Ao mesmo tempo, eles não querem desacelerar ainda mais o mercado de trabalho, especialmente com tantas pessoas lutando para encontrar emprego.
O que isso significa para trabalhadores e mercados
Para os trabalhadores, o mercado de trabalho atual é uma mistura.
Embora ainda haja muitas vagas, o desemprego de longo prazo está aumentando e cada vez menos pessoas estão participando ativamente da força de trabalho.
Para alguns, isso significa que é mais difícil encontrar a oportunidade certa, mesmo com as empresas contratando em setores-chave.
No entanto, os investidores continuam otimistas.
Um mercado de trabalho mais lento pode significar taxas de juros mais baixas, o que provavelmente continuará impulsionando as ações para cima.

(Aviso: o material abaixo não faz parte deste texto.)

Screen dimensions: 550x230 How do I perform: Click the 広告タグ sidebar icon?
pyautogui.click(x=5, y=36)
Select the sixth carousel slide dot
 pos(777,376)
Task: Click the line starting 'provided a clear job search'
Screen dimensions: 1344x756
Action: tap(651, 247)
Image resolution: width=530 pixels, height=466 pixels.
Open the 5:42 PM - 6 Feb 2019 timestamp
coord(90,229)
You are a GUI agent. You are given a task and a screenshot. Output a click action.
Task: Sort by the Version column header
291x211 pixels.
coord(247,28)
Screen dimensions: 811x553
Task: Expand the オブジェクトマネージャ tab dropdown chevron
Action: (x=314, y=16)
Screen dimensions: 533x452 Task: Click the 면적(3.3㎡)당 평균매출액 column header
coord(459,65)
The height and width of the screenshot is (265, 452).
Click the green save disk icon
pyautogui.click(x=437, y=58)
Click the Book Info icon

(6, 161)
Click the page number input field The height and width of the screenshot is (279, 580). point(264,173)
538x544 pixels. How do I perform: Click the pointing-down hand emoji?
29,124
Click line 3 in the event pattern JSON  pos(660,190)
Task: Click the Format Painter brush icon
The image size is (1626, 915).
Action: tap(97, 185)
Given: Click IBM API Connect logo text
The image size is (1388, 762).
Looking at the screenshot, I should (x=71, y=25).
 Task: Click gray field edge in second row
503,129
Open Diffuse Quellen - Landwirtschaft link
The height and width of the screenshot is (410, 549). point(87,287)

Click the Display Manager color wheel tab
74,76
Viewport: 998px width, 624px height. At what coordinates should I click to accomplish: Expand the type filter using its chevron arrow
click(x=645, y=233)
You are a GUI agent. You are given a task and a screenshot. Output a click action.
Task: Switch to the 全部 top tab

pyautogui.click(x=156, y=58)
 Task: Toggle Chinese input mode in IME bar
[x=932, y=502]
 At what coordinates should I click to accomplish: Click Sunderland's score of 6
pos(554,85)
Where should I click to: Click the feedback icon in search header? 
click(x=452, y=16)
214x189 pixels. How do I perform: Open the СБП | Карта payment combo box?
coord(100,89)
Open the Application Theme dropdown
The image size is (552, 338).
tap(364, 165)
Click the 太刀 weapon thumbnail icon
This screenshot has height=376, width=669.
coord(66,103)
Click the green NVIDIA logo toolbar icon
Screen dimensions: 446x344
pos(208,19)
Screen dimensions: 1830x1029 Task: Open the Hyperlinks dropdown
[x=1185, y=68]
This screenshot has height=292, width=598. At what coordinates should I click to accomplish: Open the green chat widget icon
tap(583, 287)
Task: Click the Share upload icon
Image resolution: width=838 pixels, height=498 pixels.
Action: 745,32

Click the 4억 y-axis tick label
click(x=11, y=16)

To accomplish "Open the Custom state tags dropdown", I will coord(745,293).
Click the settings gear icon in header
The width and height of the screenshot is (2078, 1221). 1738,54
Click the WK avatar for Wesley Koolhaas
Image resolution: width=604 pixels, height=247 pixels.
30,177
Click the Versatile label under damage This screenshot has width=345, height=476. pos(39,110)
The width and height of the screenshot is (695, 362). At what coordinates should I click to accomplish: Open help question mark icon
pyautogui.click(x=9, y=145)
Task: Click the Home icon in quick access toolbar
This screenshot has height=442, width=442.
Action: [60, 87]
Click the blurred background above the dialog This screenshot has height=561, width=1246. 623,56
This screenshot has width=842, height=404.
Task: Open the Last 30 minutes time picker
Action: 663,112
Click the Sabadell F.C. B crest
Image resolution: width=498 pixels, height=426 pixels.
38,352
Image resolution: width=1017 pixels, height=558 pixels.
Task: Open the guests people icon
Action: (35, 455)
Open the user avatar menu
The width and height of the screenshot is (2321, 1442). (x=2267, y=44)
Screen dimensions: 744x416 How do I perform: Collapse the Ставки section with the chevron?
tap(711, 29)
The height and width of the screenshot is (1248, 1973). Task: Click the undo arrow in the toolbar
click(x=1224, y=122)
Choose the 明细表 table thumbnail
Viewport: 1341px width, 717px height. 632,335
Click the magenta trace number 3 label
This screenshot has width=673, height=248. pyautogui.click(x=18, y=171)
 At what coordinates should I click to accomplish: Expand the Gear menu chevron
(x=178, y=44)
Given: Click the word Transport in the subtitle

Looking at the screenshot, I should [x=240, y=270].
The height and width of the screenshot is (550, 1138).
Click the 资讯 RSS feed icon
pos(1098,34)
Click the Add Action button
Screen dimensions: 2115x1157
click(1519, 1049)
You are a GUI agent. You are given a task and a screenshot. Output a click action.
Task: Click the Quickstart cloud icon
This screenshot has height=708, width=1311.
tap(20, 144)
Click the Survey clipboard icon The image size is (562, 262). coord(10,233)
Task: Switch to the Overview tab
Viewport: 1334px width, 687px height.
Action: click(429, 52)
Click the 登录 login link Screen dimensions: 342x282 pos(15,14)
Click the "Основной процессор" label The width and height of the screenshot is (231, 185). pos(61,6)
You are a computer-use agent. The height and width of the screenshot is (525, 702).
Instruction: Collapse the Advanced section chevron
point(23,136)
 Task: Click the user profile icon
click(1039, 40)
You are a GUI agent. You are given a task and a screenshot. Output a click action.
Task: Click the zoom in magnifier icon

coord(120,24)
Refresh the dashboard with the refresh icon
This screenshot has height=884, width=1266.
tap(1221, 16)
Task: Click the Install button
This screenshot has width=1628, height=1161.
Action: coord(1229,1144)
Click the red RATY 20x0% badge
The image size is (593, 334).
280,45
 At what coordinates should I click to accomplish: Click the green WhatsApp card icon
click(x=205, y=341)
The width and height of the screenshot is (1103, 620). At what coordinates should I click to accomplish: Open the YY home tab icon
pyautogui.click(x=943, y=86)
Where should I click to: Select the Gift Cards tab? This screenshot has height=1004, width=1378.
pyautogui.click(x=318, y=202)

Os rendimentos dos títulos do governo provavelmente cairão se os cortes de juros continuarem, e o dólar pode perder força.
Por outro lado, setores como saúde e lazer, que estão gerando empregos, podem atrair mais interesse dos investidores.
O que vem a seguir?
As contradições do mercado de trabalho estão criando desafios para todos.
Os trabalhadores enfrentam um ambiente difícil, os formuladores de políticas estão ponderando sua próxima jogada e os investidores estão tentando entender tudo isso.
Enquanto o Federal Reserve se prepara para se reunir, os sinais mistos dos dados de emprego de novembro estarão em destaque.
Embora o mercado esteja inclinado para outro corte de juros, o essencial será avaliar o tom de Jerome Powell.
Ele aparecerá como um falcão ou uma pomba?